"Maybe you are not cooking."
Translation:Misschien kook jij niet.
It would seem because the verb comes first you'd drop the t, just as it is when you are asking a question. I hope someone will clarify this for us.
It looks like this, but I thought that it is only applicable for questions. It seems it is always true for reversed word order
The way I undersand it is that both are correct. "u" means a more formal "you" than "je/jij". Also, you need to drop the -t of the verb if you use "je/jij" because of the inversion. But not in the case of "u", it keeps the -t just like the 3rd person
That's fine, but don't forget to drop the t when you invert jij bent or je bent.
Misschien ben je niet aan het koken.
Why not "Misschien je kookt niet"? The word order here seems like Dutch questions.
That's the purpose of this exercise: to teach word order, as well as the change in spelling when 2nd person singular is inverted.
Basic sentence [independent clause]:
Jij kookt niet.
In Dutch when the subject + verb (jij kookt) of an independent clause is preceded by any clause, phrase or word (other than a conjunction), you have inversion: verb + subject ( ... kook jij). Also, when inverted, 2nd person singular drops the t because (at least in standard Dutch) the t is not pronounced:
Misschien kook jij niet.
Jij kookt beter dan Herman den Blijker. You (can) cook better than Herman den Blijker.

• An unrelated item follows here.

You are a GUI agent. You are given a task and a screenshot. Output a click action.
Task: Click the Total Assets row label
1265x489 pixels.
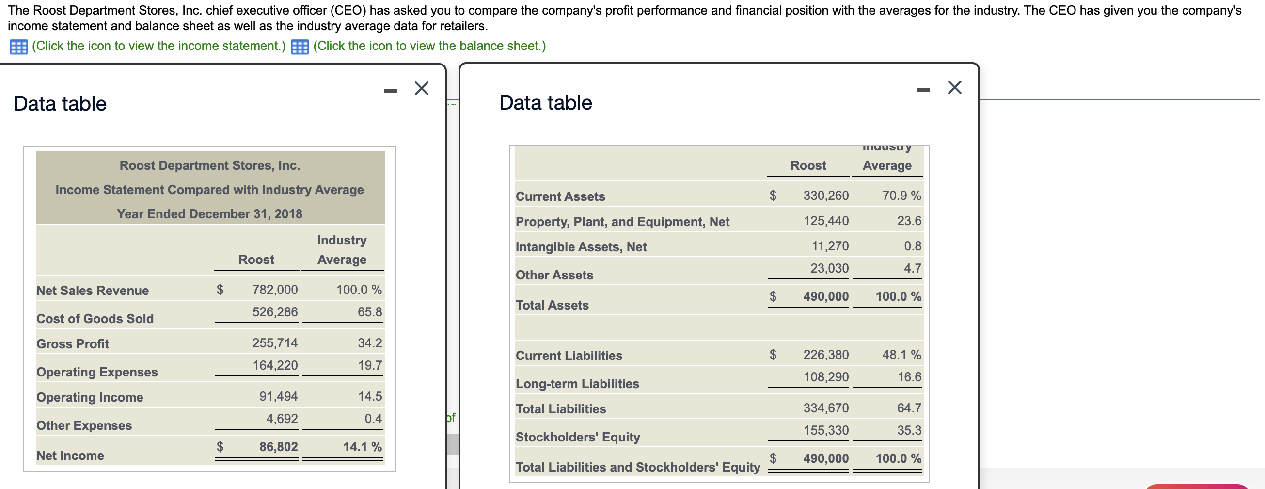pos(552,305)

Volgens mij kook jij beter dan Herman den Blijker. I think you can cook better than Herman den Blijker.
Jij kookt en je partner doet de was. You (can) cook and your partner (can) do the laundry.
Tip: Op de dagen dat jullie beiden werken, kook jij en doet je partner de was, of andersom. On the days that you both work, you can cook and your partner can do the laundry, or vice-versa.